The Girl in the Snow (2025) Cannes Film Festival 2025

May 15th, 2025
Author: Meredith Taylor

Dir: Louise Hémon | Cast: Galatea Bellugi, Matthieu Lucci, Samuel Kircher | Thriller 97’

It’s 1899. A fierce snowstorm is raging in Soudain a remote hamlet high in the Alps on the border with Italy.

Aimée, a young teacher (Gallatea Bellugi), finds herself stranded there for the rest of the winter, rather like Jack Nicholson in The Shining, she will be grounded in this tightly knit community to make sure the village’s children keep up their schooling. Shortly after her arrival a young mountain dweller has disappeared in an avalanche, and from then on men start disappearing and suspicions start to fall on the young teacher.   

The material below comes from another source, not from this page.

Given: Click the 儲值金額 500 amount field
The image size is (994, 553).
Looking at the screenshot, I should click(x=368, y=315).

Director Louise Hemon has cut her teeth with TV fare and a few shorts but this is her first long form feature. With its dimly lit interior scenes, use of academy ratio and windswept soundscape, Hemon creates the authentic and unsettling sense of the remoteness of the setting at the turn of the 19th century, and the backwardness of these God-fearing locals who speak in an dialect, a mixture of Italian and French.

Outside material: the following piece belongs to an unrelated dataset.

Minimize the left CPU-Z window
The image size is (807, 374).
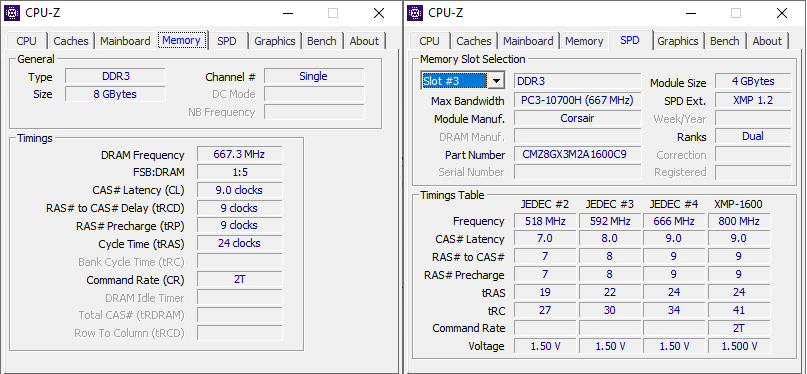[x=287, y=13]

Round the fireside the wary villagers share tales of folklore, a stranded shepherd and of the Boye, a siren capable of causing tragedy with her tempting allure. When Grandpa Jupiter dies they hoist the coffin on Aimee’s roof so he won’t get eaten by wild animals but instead will  enjoy the sounds of the children playing and laughing for company. Aimee is not pleased. The New Year is a rowdy celebration and everyone cheers up but soon afterwards Pépin disappears during the night, and then Aimee goes down with a strange fever.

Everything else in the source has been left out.